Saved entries
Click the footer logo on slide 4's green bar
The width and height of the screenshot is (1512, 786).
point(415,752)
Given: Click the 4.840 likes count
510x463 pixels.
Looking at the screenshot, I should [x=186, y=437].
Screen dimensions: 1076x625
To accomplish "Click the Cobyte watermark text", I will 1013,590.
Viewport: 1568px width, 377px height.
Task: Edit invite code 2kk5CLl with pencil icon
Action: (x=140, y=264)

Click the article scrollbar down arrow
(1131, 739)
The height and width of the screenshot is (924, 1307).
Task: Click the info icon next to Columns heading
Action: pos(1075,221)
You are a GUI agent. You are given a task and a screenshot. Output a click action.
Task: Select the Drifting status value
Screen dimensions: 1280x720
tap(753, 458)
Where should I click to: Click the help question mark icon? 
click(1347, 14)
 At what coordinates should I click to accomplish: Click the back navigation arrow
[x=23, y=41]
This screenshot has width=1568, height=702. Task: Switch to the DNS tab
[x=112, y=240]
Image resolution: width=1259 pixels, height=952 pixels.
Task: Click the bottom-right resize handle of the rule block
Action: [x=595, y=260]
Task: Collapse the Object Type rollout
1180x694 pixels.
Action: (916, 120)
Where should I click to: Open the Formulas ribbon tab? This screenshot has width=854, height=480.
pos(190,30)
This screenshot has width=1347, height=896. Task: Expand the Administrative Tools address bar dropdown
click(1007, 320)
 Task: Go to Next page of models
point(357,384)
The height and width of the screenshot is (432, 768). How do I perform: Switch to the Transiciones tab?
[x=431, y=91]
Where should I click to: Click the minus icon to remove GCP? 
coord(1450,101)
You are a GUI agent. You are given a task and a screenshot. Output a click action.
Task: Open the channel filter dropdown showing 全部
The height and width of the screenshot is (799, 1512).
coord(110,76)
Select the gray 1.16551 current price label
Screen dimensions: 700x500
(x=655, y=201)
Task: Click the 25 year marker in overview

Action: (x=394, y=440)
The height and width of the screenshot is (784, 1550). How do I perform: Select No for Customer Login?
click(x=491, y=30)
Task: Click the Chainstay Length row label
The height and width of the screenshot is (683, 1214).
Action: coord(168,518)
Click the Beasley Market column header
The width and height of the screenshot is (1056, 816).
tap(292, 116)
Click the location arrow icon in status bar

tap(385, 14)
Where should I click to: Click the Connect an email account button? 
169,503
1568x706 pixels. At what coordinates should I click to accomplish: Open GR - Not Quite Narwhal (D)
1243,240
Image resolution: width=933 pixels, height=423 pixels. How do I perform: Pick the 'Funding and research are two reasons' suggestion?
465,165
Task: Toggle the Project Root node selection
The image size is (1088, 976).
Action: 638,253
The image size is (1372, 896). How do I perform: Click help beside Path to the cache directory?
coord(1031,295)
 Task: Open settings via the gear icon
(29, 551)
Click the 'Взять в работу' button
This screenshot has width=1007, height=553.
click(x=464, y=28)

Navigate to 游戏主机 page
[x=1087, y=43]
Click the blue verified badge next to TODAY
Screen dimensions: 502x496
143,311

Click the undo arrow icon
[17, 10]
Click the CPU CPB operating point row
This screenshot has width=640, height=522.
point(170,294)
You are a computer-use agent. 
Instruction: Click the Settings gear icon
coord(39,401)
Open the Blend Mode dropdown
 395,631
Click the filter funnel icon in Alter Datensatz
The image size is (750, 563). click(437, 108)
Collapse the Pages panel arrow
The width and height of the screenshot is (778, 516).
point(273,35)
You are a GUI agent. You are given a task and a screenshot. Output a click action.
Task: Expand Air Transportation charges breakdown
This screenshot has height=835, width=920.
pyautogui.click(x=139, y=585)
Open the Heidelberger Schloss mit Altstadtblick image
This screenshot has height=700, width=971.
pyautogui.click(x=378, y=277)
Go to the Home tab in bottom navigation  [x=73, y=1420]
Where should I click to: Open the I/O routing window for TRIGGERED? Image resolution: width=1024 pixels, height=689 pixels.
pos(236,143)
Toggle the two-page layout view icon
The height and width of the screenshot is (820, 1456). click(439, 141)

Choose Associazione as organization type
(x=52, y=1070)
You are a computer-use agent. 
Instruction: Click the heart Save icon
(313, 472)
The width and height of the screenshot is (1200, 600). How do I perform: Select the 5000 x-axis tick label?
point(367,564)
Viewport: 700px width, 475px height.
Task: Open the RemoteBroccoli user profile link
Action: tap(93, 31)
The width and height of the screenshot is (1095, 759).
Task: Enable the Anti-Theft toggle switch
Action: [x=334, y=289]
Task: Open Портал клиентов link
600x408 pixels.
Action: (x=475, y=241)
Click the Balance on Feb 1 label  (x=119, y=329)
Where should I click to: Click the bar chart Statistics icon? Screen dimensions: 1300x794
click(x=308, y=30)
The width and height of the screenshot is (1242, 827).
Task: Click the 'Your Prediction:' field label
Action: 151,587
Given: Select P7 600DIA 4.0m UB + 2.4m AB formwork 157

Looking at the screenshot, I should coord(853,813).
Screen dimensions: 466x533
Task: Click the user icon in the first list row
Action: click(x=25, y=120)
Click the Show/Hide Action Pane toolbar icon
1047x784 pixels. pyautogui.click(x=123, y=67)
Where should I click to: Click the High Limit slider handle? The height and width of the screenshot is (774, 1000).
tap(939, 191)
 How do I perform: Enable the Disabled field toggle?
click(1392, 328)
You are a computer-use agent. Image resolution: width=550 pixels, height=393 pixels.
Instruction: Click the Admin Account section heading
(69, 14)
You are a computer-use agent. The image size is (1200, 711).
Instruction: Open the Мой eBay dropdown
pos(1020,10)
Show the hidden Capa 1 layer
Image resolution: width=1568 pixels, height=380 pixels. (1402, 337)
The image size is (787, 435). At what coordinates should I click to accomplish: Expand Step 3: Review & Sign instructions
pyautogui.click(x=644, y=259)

● **PROBLEM TO WORK ON**
Copy each record exactly, leaving nothing out.

● **ANSWER SECTION**
Click the footer logo on slide 4's green bar
The width and height of the screenshot is (1512, 786).
point(415,752)
Given: Click the 4.840 likes count
510x463 pixels.
Looking at the screenshot, I should [x=186, y=437].
Screen dimensions: 1076x625
To accomplish "Click the Cobyte watermark text", I will 1013,590.
Viewport: 1568px width, 377px height.
Task: Edit invite code 2kk5CLl with pencil icon
Action: (x=140, y=264)

Click the article scrollbar down arrow
(1131, 739)
The height and width of the screenshot is (924, 1307).
Task: Click the info icon next to Columns heading
Action: pos(1075,221)
You are a GUI agent. You are given a task and a screenshot. Output a click action.
Task: Select the Drifting status value
Screen dimensions: 1280x720
tap(753, 458)
Where should I click to: Click the help question mark icon? 
click(1347, 14)
 At what coordinates should I click to accomplish: Click the back navigation arrow
[x=23, y=41]
This screenshot has width=1568, height=702. Task: Switch to the DNS tab
[x=112, y=240]
Image resolution: width=1259 pixels, height=952 pixels.
Task: Click the bottom-right resize handle of the rule block
Action: [x=595, y=260]
Task: Collapse the Object Type rollout
1180x694 pixels.
Action: (916, 120)
Where should I click to: Open the Formulas ribbon tab? This screenshot has width=854, height=480.
pos(190,30)
This screenshot has width=1347, height=896. Task: Expand the Administrative Tools address bar dropdown
click(1007, 320)
 Task: Go to Next page of models
point(357,384)
The height and width of the screenshot is (432, 768). How do I perform: Switch to the Transiciones tab?
[x=431, y=91]
Where should I click to: Click the minus icon to remove GCP? 
coord(1450,101)
You are a GUI agent. You are given a task and a screenshot. Output a click action.
Task: Open the channel filter dropdown showing 全部
The height and width of the screenshot is (799, 1512).
coord(110,76)
Select the gray 1.16551 current price label
Screen dimensions: 700x500
(x=655, y=201)
Task: Click the 25 year marker in overview

Action: (x=394, y=440)
The height and width of the screenshot is (784, 1550). How do I perform: Select No for Customer Login?
click(x=491, y=30)
Task: Click the Chainstay Length row label
The height and width of the screenshot is (683, 1214).
Action: coord(168,518)
Click the Beasley Market column header
The width and height of the screenshot is (1056, 816).
tap(292, 116)
Click the location arrow icon in status bar

tap(385, 14)
Where should I click to: Click the Connect an email account button? 
169,503
1568x706 pixels. At what coordinates should I click to accomplish: Open GR - Not Quite Narwhal (D)
1243,240
Image resolution: width=933 pixels, height=423 pixels. How do I perform: Pick the 'Funding and research are two reasons' suggestion?
465,165
Task: Toggle the Project Root node selection
The image size is (1088, 976).
Action: 638,253
The image size is (1372, 896). How do I perform: Click help beside Path to the cache directory?
coord(1031,295)
 Task: Open settings via the gear icon
(29, 551)
Click the 'Взять в работу' button
This screenshot has width=1007, height=553.
click(x=464, y=28)

Navigate to 游戏主机 page
[x=1087, y=43]
Click the blue verified badge next to TODAY
Screen dimensions: 502x496
143,311

Click the undo arrow icon
[17, 10]
Click the CPU CPB operating point row
This screenshot has width=640, height=522.
point(170,294)
You are a computer-use agent. 
Instruction: Click the Settings gear icon
coord(39,401)
Open the Blend Mode dropdown
 395,631
Click the filter funnel icon in Alter Datensatz
The image size is (750, 563). click(437, 108)
Collapse the Pages panel arrow
The width and height of the screenshot is (778, 516).
point(273,35)
You are a GUI agent. You are given a task and a screenshot. Output a click action.
Task: Expand Air Transportation charges breakdown
This screenshot has height=835, width=920.
pyautogui.click(x=139, y=585)
Open the Heidelberger Schloss mit Altstadtblick image
This screenshot has height=700, width=971.
pyautogui.click(x=378, y=277)
Go to the Home tab in bottom navigation  [x=73, y=1420]
Where should I click to: Open the I/O routing window for TRIGGERED? Image resolution: width=1024 pixels, height=689 pixels.
pos(236,143)
Toggle the two-page layout view icon
The height and width of the screenshot is (820, 1456). click(439, 141)

Choose Associazione as organization type
(x=52, y=1070)
You are a computer-use agent. 
Instruction: Click the heart Save icon
(313, 472)
The width and height of the screenshot is (1200, 600). How do I perform: Select the 5000 x-axis tick label?
point(367,564)
Viewport: 700px width, 475px height.
Task: Open the RemoteBroccoli user profile link
Action: tap(93, 31)
The width and height of the screenshot is (1095, 759).
Task: Enable the Anti-Theft toggle switch
Action: [x=334, y=289]
Task: Open Портал клиентов link
600x408 pixels.
Action: (x=475, y=241)
Click the Balance on Feb 1 label  (x=119, y=329)
Where should I click to: Click the bar chart Statistics icon? Screen dimensions: 1300x794
click(x=308, y=30)
The width and height of the screenshot is (1242, 827).
Task: Click the 'Your Prediction:' field label
Action: 151,587
Given: Select P7 600DIA 4.0m UB + 2.4m AB formwork 157

Looking at the screenshot, I should coord(853,813).
Screen dimensions: 466x533
Task: Click the user icon in the first list row
Action: click(x=25, y=120)
Click the Show/Hide Action Pane toolbar icon
1047x784 pixels. pyautogui.click(x=123, y=67)
Where should I click to: Click the High Limit slider handle? The height and width of the screenshot is (774, 1000).
tap(939, 191)
 How do I perform: Enable the Disabled field toggle?
click(1392, 328)
You are a computer-use agent. Image resolution: width=550 pixels, height=393 pixels.
Instruction: Click the Admin Account section heading
(69, 14)
You are a computer-use agent. The image size is (1200, 711).
Instruction: Open the Мой eBay dropdown
pos(1020,10)
Show the hidden Capa 1 layer
Image resolution: width=1568 pixels, height=380 pixels. (1402, 337)
The image size is (787, 435). At what coordinates should I click to accomplish: Expand Step 3: Review & Sign instructions
pyautogui.click(x=644, y=259)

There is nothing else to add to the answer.